*** Data excerpts Section Begins ***

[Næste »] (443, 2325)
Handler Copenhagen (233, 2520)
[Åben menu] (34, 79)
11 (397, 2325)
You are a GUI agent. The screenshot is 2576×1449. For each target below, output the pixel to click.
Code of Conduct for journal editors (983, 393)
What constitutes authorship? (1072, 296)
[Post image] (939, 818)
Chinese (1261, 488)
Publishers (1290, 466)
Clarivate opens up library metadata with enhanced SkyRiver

*** Data excerpts Section Ends ***

** What needs to be done **
Your answer must be the full set of records above, reproduced exactly.

** Answer section **
[Næste »] (443, 2325)
Handler Copenhagen (233, 2520)
[Åben menu] (34, 79)
11 (397, 2325)
You are a GUI agent. The screenshot is 2576×1449. For each target below, output the pixel to click.
Code of Conduct for journal editors (983, 393)
What constitutes authorship? (1072, 296)
[Post image] (939, 818)
Chinese (1261, 488)
Publishers (1290, 466)
Clarivate opens up library metadata with enhanced SkyRiver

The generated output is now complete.